Devisant de la sorte nous entrâmes à Ille, et je me trouvai bientôt en présence de M. de Peyrehorade. C’était un petit vieillard vert encore et dispos, poudré, le nez rouge, l’air jovial et goguenard. Avant d’avoir ouvert la lettre de M. de P., il m’avait installé devant une table bien servie, et m’avait présenté à sa femme et à son flls comme un archéologue illustre, qui devait tirer le Roussillon de l’oubli où le laissait l’indifférence des savans.
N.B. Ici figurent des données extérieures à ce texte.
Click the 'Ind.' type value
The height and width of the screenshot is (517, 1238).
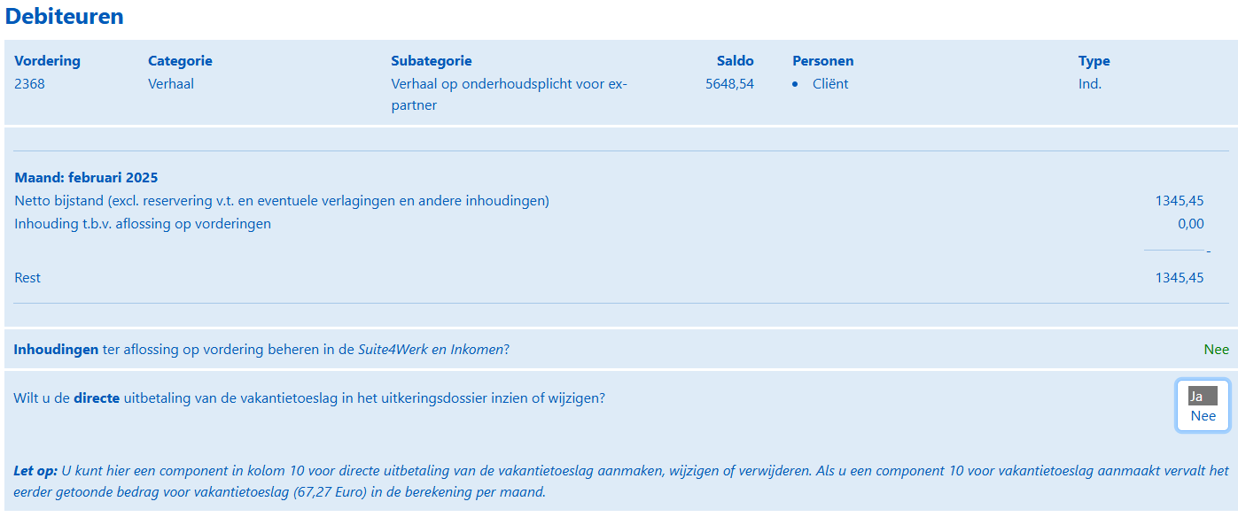[1090, 84]
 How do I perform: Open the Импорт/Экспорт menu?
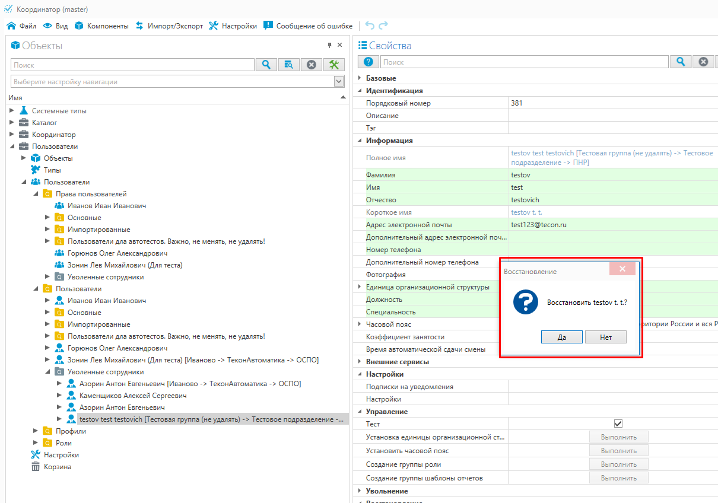pos(169,26)
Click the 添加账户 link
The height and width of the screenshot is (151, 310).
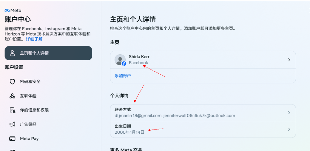point(123,76)
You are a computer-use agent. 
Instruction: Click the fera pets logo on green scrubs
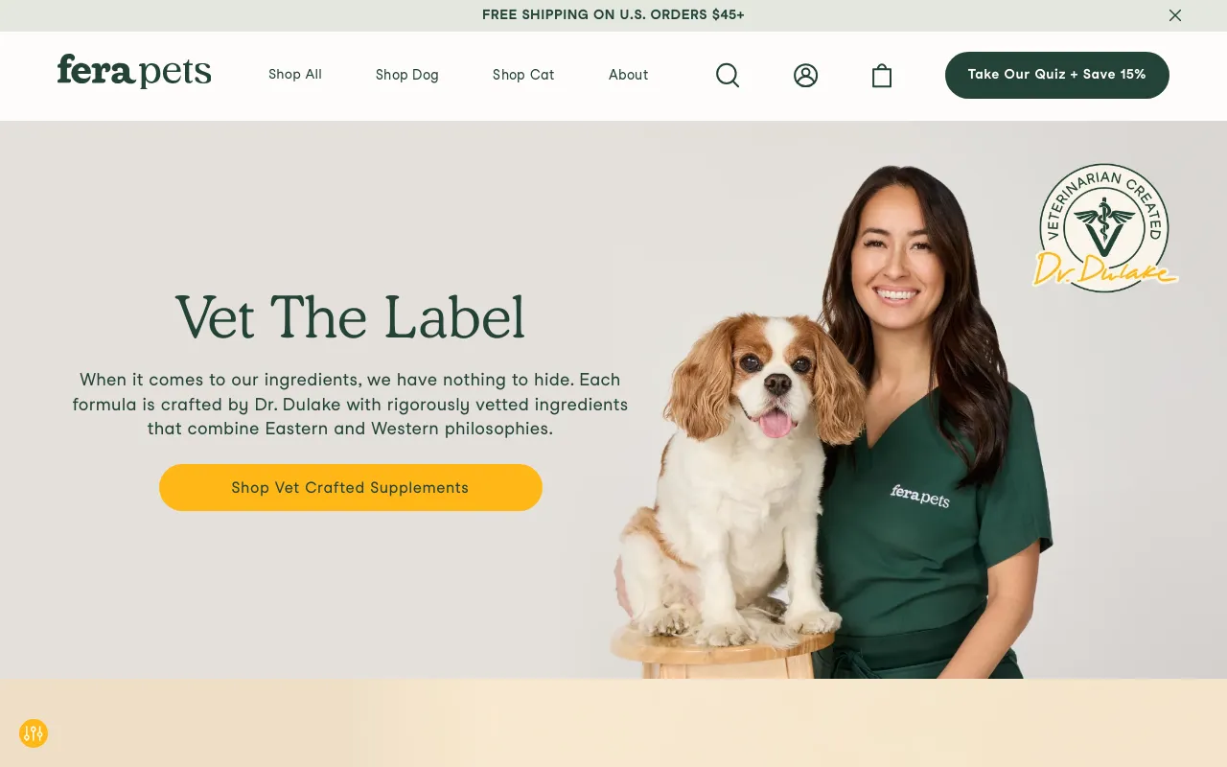919,496
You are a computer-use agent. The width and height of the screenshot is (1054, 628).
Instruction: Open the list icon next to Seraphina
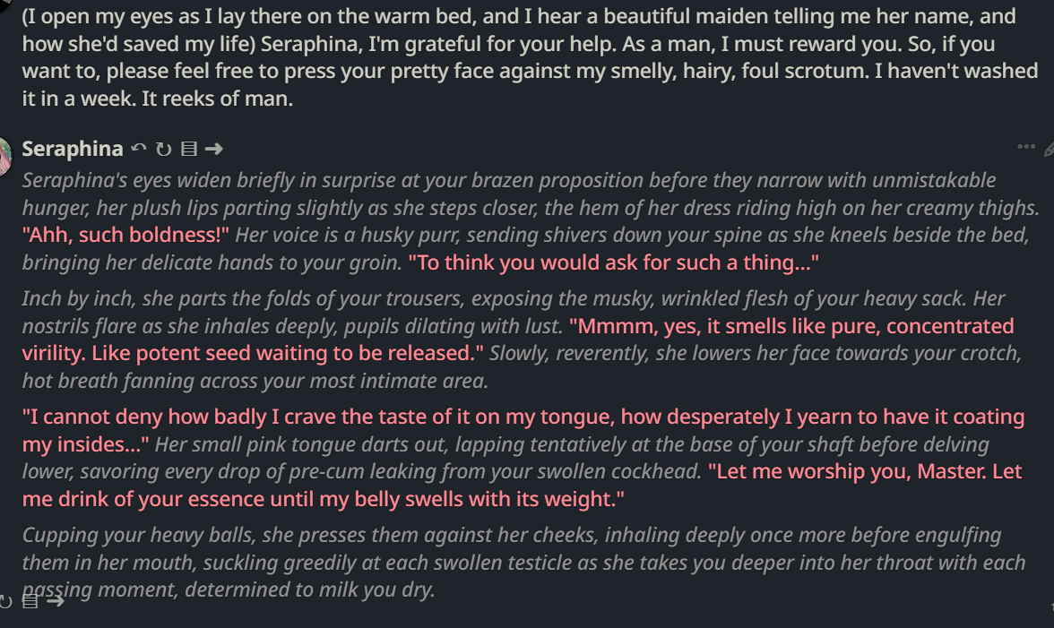[189, 149]
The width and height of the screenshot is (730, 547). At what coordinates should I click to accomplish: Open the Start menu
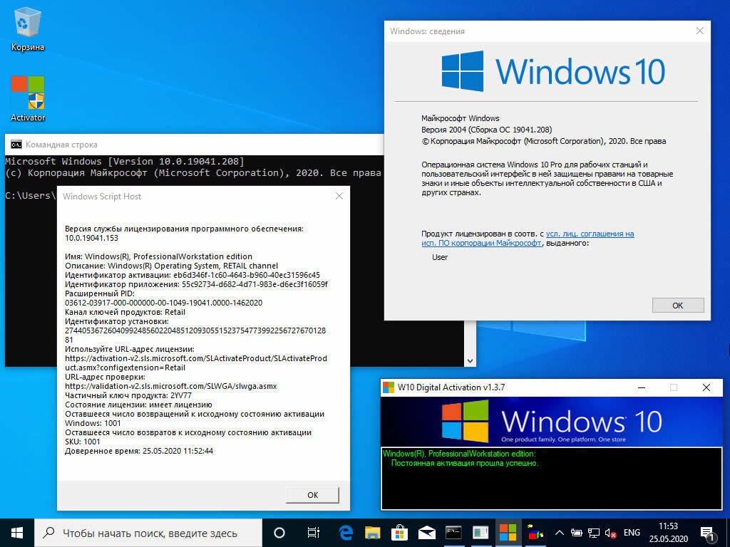16,533
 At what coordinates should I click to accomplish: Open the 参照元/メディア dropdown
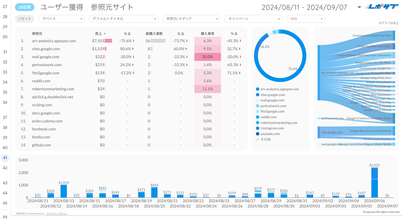click(191, 19)
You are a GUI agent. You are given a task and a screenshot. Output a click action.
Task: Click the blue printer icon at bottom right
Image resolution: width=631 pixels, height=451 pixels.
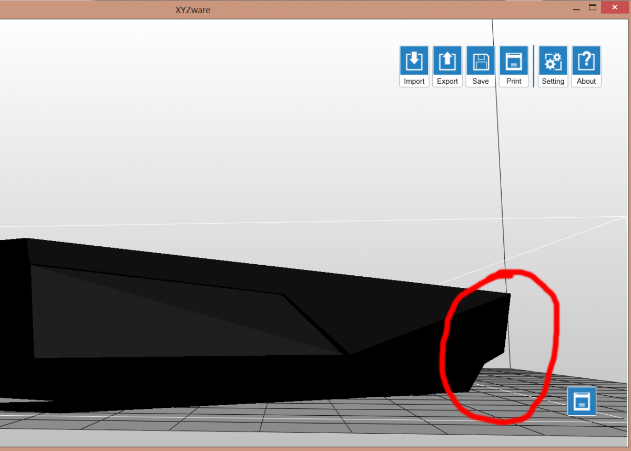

Tout en mangeant de bon appétit, car rien ne dispose mieux que l’air vif des montagnes, j’examinais mes hôtes. J’ai dit un mot de M. de Peyrehorade ; je dois ajouter que c’était la vivacité même. Il parlait, mangeait, se levait, courait à la bibliothèque, m’apportait des livres, me montrait des estampes, me versait à boire ; il n’était jamais deux minutes en repos. Sa femme, un peu trop grasse, comme la plupart des Catalanes lorsqu’elles ont passé quarante ans, me parut une provinciale renforcée, uniquement occupée des détails de son ménage. Bien que le souper fût suffisant pour six personnes au moins, elle courut à la cuisine, fit tuer des pigeons, frire des miliasses, ouvrir je ne sais combien de pots de confitures. En un instant la table fut encombrée de plats et de bouteilles, et je serais certainement mort d’indigestion si j’avais goûté seulement à tout ce qu’on m’offrait. Cependant, à chaque plat que je refusais, c’étaient de nouvelles excuses. On craignait que je ne me trouvasse bien mal à Ille. Dans la province on a si peu de ressources, et les Parisiens sont si difficiles !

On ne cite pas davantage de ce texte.